* **Exercise details**
Print verbatim the passage of the ProxySQL CLOSE_WAIT thread below from "The above number" to "of close_wait connections.".

* **Reading text**

----

I updated the comment, the script can improve by changing the netstat to use ss and i hope we don't need to use that script and proxysql can fix the issue
We have the same issue. More than 50k connections waiting to be closed.
We tried the perl script, but it did not work. We ended up using this one-liner:
ss --tcp state CLOSE-WAIT '( dport = 3306 )' --kill
I am seeing that there are a lot of backend connections to mysql servers lying in CLOSE_WAIT by proxysql.
Example of the connection from
lsof
:proxysql 1451 proxysql 8165u IPv4 11226130 0t0 TCP <VM>:37463-><server_ip>:mysql (CLOSE_WAIT)
The above number is at a time when we had already stopped sending any queries/connections to proxysql. This is the connection pool status on proxysql at that moment :
The free connection pct is 1, the max connections for the server is 1000 (I know it is high), the ping interval is 1 sec for backend conns and the wait time out at both mysql server (this is required because of legacy support) and proxysql is 5 sec. As you can see there are no client connections that are open to proxysql and no connections under use but still there are a lot of close_wait connections.

----

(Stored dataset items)
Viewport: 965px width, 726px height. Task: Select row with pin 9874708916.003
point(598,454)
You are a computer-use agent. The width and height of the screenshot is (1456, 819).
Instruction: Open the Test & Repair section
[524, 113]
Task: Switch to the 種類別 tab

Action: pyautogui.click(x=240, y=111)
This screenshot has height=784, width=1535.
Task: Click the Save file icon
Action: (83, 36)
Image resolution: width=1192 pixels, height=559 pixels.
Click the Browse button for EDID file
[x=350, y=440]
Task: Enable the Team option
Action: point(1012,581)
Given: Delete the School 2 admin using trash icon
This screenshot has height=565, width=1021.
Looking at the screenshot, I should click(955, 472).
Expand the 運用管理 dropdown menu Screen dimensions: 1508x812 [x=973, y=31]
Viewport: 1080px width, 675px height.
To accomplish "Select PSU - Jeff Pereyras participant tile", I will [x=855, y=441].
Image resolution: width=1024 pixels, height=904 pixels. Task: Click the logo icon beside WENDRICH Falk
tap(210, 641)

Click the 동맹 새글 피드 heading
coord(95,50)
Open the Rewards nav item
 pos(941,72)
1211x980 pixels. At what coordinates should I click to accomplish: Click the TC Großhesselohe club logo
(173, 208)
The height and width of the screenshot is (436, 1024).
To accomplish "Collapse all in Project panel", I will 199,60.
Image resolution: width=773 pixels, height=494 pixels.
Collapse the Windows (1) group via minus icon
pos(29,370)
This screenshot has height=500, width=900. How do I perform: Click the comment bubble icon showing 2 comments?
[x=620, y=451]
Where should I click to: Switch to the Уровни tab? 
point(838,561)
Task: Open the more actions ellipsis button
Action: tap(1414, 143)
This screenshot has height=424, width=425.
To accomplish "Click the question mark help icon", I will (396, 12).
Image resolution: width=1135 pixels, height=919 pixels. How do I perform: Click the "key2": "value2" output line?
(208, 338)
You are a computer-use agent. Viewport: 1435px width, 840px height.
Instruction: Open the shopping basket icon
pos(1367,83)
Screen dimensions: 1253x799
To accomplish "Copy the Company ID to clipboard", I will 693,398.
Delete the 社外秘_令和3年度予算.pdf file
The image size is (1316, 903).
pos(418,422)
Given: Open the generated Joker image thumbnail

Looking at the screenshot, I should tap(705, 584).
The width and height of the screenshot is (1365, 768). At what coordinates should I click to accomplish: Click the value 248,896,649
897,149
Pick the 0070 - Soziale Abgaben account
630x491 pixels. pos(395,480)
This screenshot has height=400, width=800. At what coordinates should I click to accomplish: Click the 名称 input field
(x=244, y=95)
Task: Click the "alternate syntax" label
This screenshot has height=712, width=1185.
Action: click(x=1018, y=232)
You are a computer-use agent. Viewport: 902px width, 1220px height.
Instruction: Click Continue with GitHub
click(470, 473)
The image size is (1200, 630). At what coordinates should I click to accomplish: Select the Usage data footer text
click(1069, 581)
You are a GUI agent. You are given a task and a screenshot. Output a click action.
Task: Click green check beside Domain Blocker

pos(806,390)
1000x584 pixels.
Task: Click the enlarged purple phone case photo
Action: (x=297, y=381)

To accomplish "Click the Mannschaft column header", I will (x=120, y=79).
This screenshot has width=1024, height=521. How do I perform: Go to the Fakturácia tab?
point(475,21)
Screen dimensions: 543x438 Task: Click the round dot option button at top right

----

* **Solved problem**
The above number is at a time when we had already stopped sending any queries/connections to proxysql. This is the connection pool status on proxysql at that moment :
The free connection pct is 1, the max connections for the server is 1000 (I know it is high), the ping interval is 1 sec for backend conns and the wait time out at both mysql server (this is required because of legacy support) and proxysql is 5 sec. As you can see there are no client connections that are open to proxysql and no connections under use but still there are a lot of close_wait connections.